2. T.Li, J.M. Corchado,S. Sun and J. Bajo, Clustering for filtering: multi-object detection and estimation using multiple/massive sensors, Information Sciences, Vol. 388–389, May 2017, Pages 172-190. @ ScienceDirect.
In the second, the major, part, of this project, we present a continuous time state estimation framework that unifies traditionally individual tasks of smoothing, tracking, and forecasting (STF), for a class of targets subject to smooth motion processes, e.g., the target moves with nearly constant acceleration or affected by insignificant noises. Fundamentally different from the conventional Markov transition formulation, the state process is modeled by a continuous trajectory function of time (FoT) and the STF problem is formulated as an online data fitting problem with the goal of finding the trajectory FoT that best fits the observations in a sliding time-window, conditioned on a priori model information if any. Then, the state of the target, whether the past (namely, smoothing), the current (filtering) or the near-future (forecasting), can be inferred from the FoT. Our framework releases stringent statistical modeling of the target motion in real time and is applicable to a broad range of real world targets of significance such as passenger aircraft and ships which move on schedule, (segmented) smooth paths but little statistical knowledge is given about their real time movement and even about the sensors.

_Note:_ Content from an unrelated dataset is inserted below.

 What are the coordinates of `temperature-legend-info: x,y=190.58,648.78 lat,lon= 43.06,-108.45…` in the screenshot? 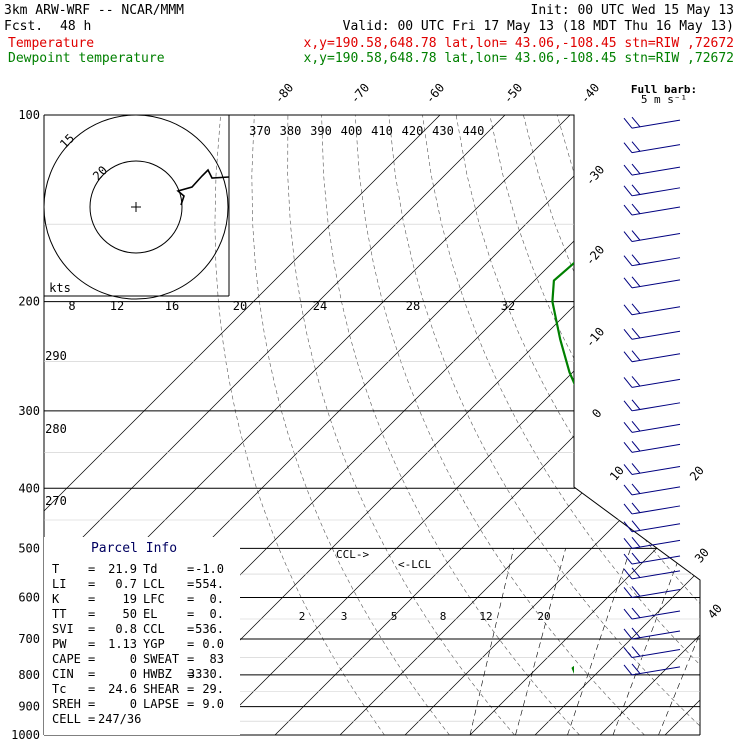 It's located at (519, 44).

In addition, the proposed STF framework inherits the advantages of data fitting for accommodating arbitrary sensor revisit time, target maneuvering and missed detection. The proposed method is compared with state of the art estimators in scenarios of either maneuvering or non-maneuvering target.

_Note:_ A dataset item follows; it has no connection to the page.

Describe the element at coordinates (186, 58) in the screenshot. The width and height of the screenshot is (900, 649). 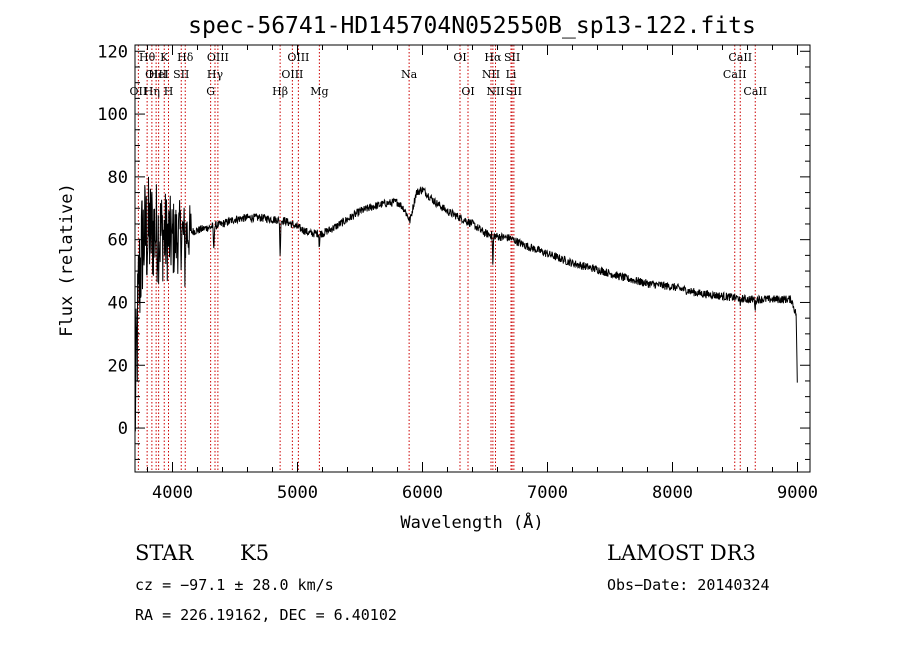
I see `reference-line-label: Hδ` at that location.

The results as presented in the paper can be reproduced by running the xxx_demo main Scripts in the following attached M codes (freebody_Constrained STF_O2and maneuvering_Joint STF_O2). The source data for the results presented in the paper are included in the files as well.
Due to the need of improving the accuracy and reducing cost in indoor location system, the research group has developed a hybrid location system with a multi-agent system that uses electromagnetic fields and different types of sensors to track elements such as people or devices.
Specifically, the proposed system has solved the problem to estimating the probabilities of belonging to the points previously scanned in the intensity maps. The intensity maps obtained indoors are created using some parameters. Each of the them contains the information of electromagnetic fields such as: Wi-Fi, GSM, GPRS, RFID, Bluetooth, ZigBee networks scanned in that moment and identified by a coordinate (x,y). The rows can contain more or less columns depending on the scanned intensities. The deployment of these applications tends to take place in indoor locations such as hospitals, manufacturing plants, large warehouses or even with complementary systems such as EGNSS (European Global Navigation Satellite Systems).
The system may display heat maps, locate in real time users and devices and set different alarms depending on their location. In addition, the system allows detecting anomalous routes by defining graphs using the information of previous routes of users and devices.